I haven't seen hide nor hair of Sol since the early '80s when I took a
class on "Great Literature" with him at the Brecht Forum. This was one of
the most outstanding classes I've ever taken on or off campus, including my
days in the SWP when I had a chance to study labor history with the guy who
trained Jimmy Hoffa how to organize over-the-road truckers.

Sol's survey basically looked at the canon from the point of view of how
ruling class attitudes are projected, from the Old Testament to
Shakespeare. While much of the specifics are dimmed by the passage of time,
I remember the general sense of glee I felt at seeing all the "great books"
exposed as propaganda. I  suspect that Sol was being deliberately
overstated and provocative, but he certainly had a way of making you look
at things critically.

He wrote the classic 60s novel "Bag", which dealt with his experiences as a
welfare worker. I too had put in some time with the Welfare Department,
which led to my radicalization in 1967. In more recent years, he had turned
his attention to the sort of cyber-espionage thrillers that people like
William Gibson turned out, but with a lot more intelligence. I particularly
recommend "Richard", which deals with a plot to take over the world using
artificial intelligence.

Here is an item from a conference sponsored by Brown University's
"Unspeakable Practices":

===

The death of avant-garde? Vanguard writers debate

"New styles, new content, but also the ability to make straight society
tremble is gone," Sol Yurick tells "Unspeakable Practices" session

By Richard P. Morin

Novelist Sol Yurick leaned into the microphone and made a simple, yet
powerful, statement: The avant-garde is dead. It was a peculiar judgment
given the fact that it was spoken during a vanguard narrative festival.

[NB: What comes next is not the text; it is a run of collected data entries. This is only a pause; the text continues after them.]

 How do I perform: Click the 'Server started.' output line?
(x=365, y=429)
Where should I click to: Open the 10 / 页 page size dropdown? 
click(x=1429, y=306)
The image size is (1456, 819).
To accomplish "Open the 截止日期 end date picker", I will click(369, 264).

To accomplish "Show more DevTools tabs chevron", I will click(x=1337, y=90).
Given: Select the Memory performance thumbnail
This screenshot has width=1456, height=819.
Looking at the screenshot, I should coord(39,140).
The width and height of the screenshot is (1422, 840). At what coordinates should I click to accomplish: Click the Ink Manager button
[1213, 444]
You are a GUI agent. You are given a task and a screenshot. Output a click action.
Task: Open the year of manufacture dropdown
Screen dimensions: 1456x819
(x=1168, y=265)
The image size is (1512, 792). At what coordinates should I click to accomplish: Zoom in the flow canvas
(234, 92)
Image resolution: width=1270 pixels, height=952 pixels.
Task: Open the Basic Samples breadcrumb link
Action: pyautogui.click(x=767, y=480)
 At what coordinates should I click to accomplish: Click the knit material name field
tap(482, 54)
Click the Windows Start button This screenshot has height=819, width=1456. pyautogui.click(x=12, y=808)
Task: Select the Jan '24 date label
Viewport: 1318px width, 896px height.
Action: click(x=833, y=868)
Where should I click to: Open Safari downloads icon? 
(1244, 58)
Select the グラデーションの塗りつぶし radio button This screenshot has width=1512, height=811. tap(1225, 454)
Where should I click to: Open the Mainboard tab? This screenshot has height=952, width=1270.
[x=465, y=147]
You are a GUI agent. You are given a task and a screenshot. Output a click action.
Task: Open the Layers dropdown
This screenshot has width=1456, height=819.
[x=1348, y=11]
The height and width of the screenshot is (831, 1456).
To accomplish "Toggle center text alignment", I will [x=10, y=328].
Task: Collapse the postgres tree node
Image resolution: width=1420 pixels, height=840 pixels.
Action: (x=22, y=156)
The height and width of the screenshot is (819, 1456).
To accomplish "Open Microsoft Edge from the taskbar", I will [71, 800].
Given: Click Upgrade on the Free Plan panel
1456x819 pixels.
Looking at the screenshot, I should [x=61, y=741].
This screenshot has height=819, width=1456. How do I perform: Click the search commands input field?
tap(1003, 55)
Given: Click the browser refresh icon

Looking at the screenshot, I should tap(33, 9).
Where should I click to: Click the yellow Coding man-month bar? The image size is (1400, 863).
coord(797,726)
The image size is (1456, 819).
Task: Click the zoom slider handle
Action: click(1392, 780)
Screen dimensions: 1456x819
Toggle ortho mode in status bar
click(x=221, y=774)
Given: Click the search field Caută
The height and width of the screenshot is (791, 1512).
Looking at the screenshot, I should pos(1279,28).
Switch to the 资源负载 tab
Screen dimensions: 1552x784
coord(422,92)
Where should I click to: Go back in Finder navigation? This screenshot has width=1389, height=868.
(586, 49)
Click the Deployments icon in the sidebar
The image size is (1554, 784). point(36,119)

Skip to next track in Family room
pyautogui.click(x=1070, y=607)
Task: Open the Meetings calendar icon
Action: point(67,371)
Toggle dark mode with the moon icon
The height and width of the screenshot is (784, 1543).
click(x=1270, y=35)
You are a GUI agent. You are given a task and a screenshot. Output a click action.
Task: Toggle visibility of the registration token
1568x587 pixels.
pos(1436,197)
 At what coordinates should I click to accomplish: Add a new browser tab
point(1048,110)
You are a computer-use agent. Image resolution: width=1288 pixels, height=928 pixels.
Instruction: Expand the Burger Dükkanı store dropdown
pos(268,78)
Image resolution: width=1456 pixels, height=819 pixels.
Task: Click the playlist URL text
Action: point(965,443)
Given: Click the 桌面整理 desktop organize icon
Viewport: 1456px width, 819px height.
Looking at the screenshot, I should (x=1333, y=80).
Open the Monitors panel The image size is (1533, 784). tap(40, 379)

Yurick made his seemingly prophetic remark at last week's "Unspeakable
Practices III," a literary conference constructed by Robert Coover, adjunct
professor of English, which called together more than 40 writers from
around the world for five days of readings, performances and symposia.

Events included hypertext, cyberfiction and transoceanic readings, and
conversations among American and British writers via a teleconference with
London. There were readings from major American, Spanish, Philippine,
British and Latin American authors whose prose often pushed the bounds of
style and imagination. There was even an all-night finale filled with
readings, performances and music.

It seemed as if the avant-garde was alive and well.

"What we used to call the avant-garde is dead," said Yurick at the
symposium titled "Dumping the Century," a fin de siècle judgment of this
century's literary achievements and prospects for the next. "New styles,
new content, but also the ability to make straight society tremble is gone."

At the Oct. 3 session, Yurick asserted that there isn't the possibility for
anything truly new in modern literature. "Everything is theme and
variation," he said. "Are we in some way limited by biology?"

The conference was co-sponsored by the Program in Creative Writing, the
Department of Hispanic Studies and the John Hawkes Fund.